My WAG is that a man and a woman of the same weight will, on average, have different % body composition when it comes to skeleton, lean body mass and fat. Implication being of course that it somehow affects BAC.
Hm. I wonder if this is true across the board. Do people who can “hold their liquor” metabolize it faster/better, or do they just handle the higher BAC better? IOW, if two women (or two men) of the same weight/build had the same number of drinks under the same circumstances (eating the same, etc.) and one seemed significantly less drunk than the other, would that be because her BAC was lower or because her brain just handles the effects of alcohol better?

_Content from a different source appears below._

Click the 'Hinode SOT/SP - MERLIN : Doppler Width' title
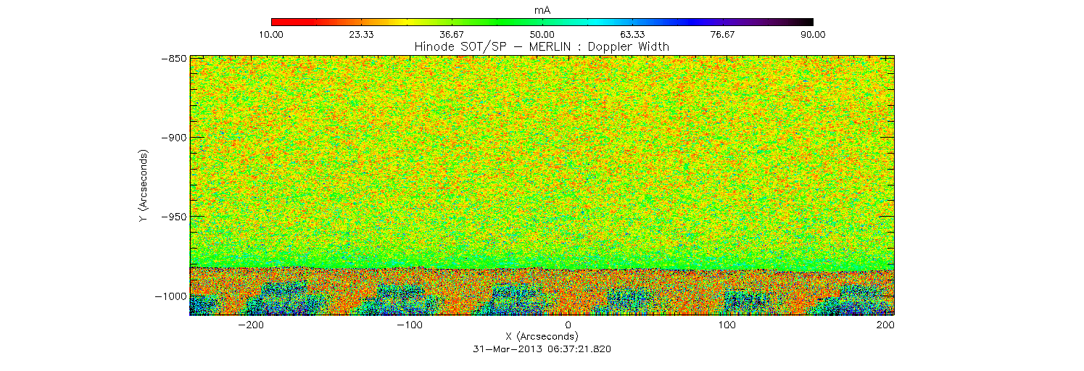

I’d just like to point out that while the information in Squink’s link is accurate it also makes a trivial contribution to the differences in BAL between the sexes. The whole page seems to be like that, ie accurate but poorly presented and with glaring omissions. I suspect it was prepared by someone with limited medical/physiology knowledge from scouring journal articles.

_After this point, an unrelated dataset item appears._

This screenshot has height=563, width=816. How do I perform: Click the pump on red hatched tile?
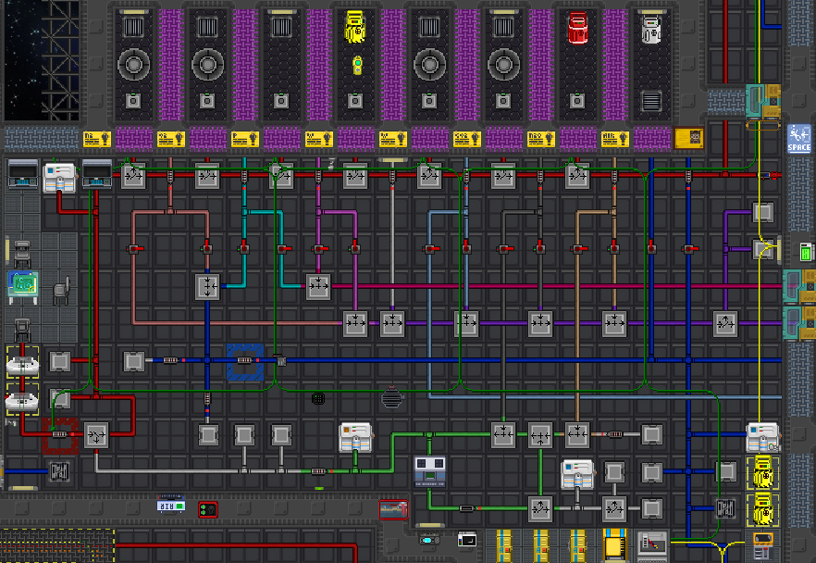60,434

In reality the primary reason why men can handle more alcohol seems to be simply because men have more muscle and less fat. Most muscle mass is water, most fat and bone is not. Alcohol is water soluble, it isn’t fat or bone soluble. As a result the more muscle a person has the more their body dilutes the alcohol. A man will normally have around twice the muscle mass of a woman the same size, and as a result effectively dilutes any alcohol by a factor of two. Not surprisingly the amount of alcohol in the bloodstream is lower. If men and women with comparable muscle mass as well as comparable weight are studied the differences are far less pronounced.

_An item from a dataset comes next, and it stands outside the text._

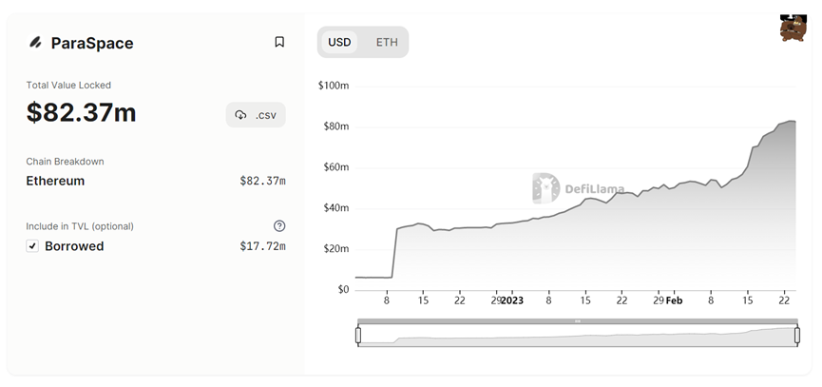
Task: Click the left handle of the range slider
Action: (358, 335)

Factors such as the production and activity levels of various enzymes have also been implicated in the differences, but have yet to be clearly demonstrated AFAIK. Doing so is difficult because the body learns to adapt to high alcohol content by altering enzyme production. Since men have traditionally drunk more, especially while young, it is difficult to separate out innate differences from conditioned responses. When men and women with similar drinking history are included in studies the differences in enzyme production or activity seems to vanish in many cases.
A little from column A, a little from column B.
The human body certainly learns how to process alcohol, and the liver of a regular drinker will produce more of the appropriate enzymes, will produce those enzymes faster, and the enzymes produced will be of a more active form. As a result a regular drinker will require more drinks to reach a specified BAL. In fact most regular drinkers will never reach an illegal driving limit if they drink at a steady pace of one drink/hour, which is about the pace that the liver processes alcohol. In contrast a novice drinker will be unable to process alcohol fast enough to stop the blood alcohol levels steadily rising. As a result a novice drinker can be unable to walk straight after drinking steadily all night whereas an experienced drinker will easily pass a blood test and quite safe to drive.
However the brain also learns to cope with alcohol impairment, just as it does with any other impairment. It learns to deal with the suppression of various brain centres and either ramps up their activity or bypasses them using other centres. Most of use will have noticed this ourselves in that we acted stupid the first few times we drank but after a while we learned how to deal with the fact that we have lowered inhibitions and we watch ourselves very carefully.
So if two people are at different apparent levels of intoxication despite the same rate of drinking it is probably a combination of differing BALs and ability to disguise the effects.
Perhaps men and women of the same weight have different amounts of blood. So when you add the same amount of alcohol to each person, the BA levels are different.
Sorry, nope.
Blood volumes are calculated on the order of 70 mg/kg in the adult. Male or female.
The only time some women have different volumes of blood from men and other women is when those some women are pregnant. Slight increase. Not enough to change anesthesia amounts (which we’ll use for an example instead of seeing her drink herself snockered with a baby on board).
And just to expand on what gabriela said, blood volume is determined almost entirely by how far nutrients and oxygen can diffuse. The body needs enough blood vessels to ensure that all cells are within that diffusion difference of a blood vessel, and all blood vessels need to be filled with blood within a narrow pressure range. As a result blood volume is going to be determined by body volume and not much else. Although women have a slightly lower density, and hence higher volume/mass, than men the difference isn’t going make much difference to blood volume.
The total volume of water in the body is important in diluting alcohol and thus reducing BAL, but that water difference is due primarily to muscle volume, not blood.